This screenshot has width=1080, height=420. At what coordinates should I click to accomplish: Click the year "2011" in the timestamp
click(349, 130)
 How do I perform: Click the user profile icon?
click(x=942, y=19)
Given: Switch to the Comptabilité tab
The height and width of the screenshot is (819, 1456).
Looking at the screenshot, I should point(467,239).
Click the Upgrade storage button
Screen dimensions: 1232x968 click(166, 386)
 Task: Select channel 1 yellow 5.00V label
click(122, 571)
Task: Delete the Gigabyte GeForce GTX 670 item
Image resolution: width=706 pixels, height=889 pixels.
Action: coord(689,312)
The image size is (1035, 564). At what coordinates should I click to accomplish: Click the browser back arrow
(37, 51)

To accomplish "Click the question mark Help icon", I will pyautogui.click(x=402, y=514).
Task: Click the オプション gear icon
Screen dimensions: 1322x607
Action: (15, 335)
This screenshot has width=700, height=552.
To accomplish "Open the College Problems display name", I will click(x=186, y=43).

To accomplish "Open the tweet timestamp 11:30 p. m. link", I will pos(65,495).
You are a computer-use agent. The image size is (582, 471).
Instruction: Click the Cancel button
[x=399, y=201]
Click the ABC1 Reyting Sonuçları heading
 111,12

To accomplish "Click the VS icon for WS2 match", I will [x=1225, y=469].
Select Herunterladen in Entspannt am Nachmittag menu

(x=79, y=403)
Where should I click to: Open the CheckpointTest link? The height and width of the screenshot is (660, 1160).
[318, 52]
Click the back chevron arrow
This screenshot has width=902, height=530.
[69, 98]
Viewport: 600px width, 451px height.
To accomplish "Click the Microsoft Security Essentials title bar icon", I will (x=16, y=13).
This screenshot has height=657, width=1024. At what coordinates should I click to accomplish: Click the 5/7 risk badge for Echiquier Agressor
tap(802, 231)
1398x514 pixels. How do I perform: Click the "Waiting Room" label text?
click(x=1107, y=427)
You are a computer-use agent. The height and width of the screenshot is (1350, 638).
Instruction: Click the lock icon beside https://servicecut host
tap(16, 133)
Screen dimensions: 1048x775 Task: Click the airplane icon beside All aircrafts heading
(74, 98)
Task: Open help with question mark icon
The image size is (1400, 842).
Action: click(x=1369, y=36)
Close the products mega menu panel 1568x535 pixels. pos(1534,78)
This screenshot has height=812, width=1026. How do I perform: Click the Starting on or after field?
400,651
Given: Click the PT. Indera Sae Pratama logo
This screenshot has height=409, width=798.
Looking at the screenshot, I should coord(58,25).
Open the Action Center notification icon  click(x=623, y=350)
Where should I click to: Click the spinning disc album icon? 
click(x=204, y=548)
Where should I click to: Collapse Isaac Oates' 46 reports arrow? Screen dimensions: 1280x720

────────────────────

> **TRY IT**: Copy out the material, keeping every line exactly as it is.

> **EXERCISE ANSWER**:
This screenshot has width=1080, height=420. At what coordinates should I click to accomplish: Click the year "2011" in the timestamp
click(349, 130)
 How do I perform: Click the user profile icon?
click(x=942, y=19)
Given: Switch to the Comptabilité tab
The height and width of the screenshot is (819, 1456).
Looking at the screenshot, I should point(467,239).
Click the Upgrade storage button
Screen dimensions: 1232x968 click(166, 386)
 Task: Select channel 1 yellow 5.00V label
click(122, 571)
Task: Delete the Gigabyte GeForce GTX 670 item
Image resolution: width=706 pixels, height=889 pixels.
Action: coord(689,312)
The image size is (1035, 564). At what coordinates should I click to accomplish: Click the browser back arrow
(37, 51)

To accomplish "Click the question mark Help icon", I will pyautogui.click(x=402, y=514).
Task: Click the オプション gear icon
Screen dimensions: 1322x607
Action: (15, 335)
This screenshot has width=700, height=552.
To accomplish "Open the College Problems display name", I will click(x=186, y=43).

To accomplish "Open the tweet timestamp 11:30 p. m. link", I will pos(65,495).
You are a computer-use agent. The image size is (582, 471).
Instruction: Click the Cancel button
[x=399, y=201]
Click the ABC1 Reyting Sonuçları heading
 111,12

To accomplish "Click the VS icon for WS2 match", I will [x=1225, y=469].
Select Herunterladen in Entspannt am Nachmittag menu

(x=79, y=403)
Where should I click to: Open the CheckpointTest link? The height and width of the screenshot is (660, 1160).
[318, 52]
Click the back chevron arrow
This screenshot has width=902, height=530.
[69, 98]
Viewport: 600px width, 451px height.
To accomplish "Click the Microsoft Security Essentials title bar icon", I will (x=16, y=13).
This screenshot has height=657, width=1024. At what coordinates should I click to accomplish: Click the 5/7 risk badge for Echiquier Agressor
tap(802, 231)
1398x514 pixels. How do I perform: Click the "Waiting Room" label text?
click(x=1107, y=427)
You are a computer-use agent. The height and width of the screenshot is (1350, 638).
Instruction: Click the lock icon beside https://servicecut host
tap(16, 133)
Screen dimensions: 1048x775 Task: Click the airplane icon beside All aircrafts heading
(74, 98)
Task: Open help with question mark icon
The image size is (1400, 842).
Action: click(x=1369, y=36)
Close the products mega menu panel 1568x535 pixels. pos(1534,78)
This screenshot has height=812, width=1026. How do I perform: Click the Starting on or after field?
400,651
Given: Click the PT. Indera Sae Pratama logo
This screenshot has height=409, width=798.
Looking at the screenshot, I should coord(58,25).
Open the Action Center notification icon  click(x=623, y=350)
Where should I click to: Click the spinning disc album icon? 
click(x=204, y=548)
Where should I click to: Collapse Isaac Oates' 46 reports arrow? Screen dimensions: 1280x720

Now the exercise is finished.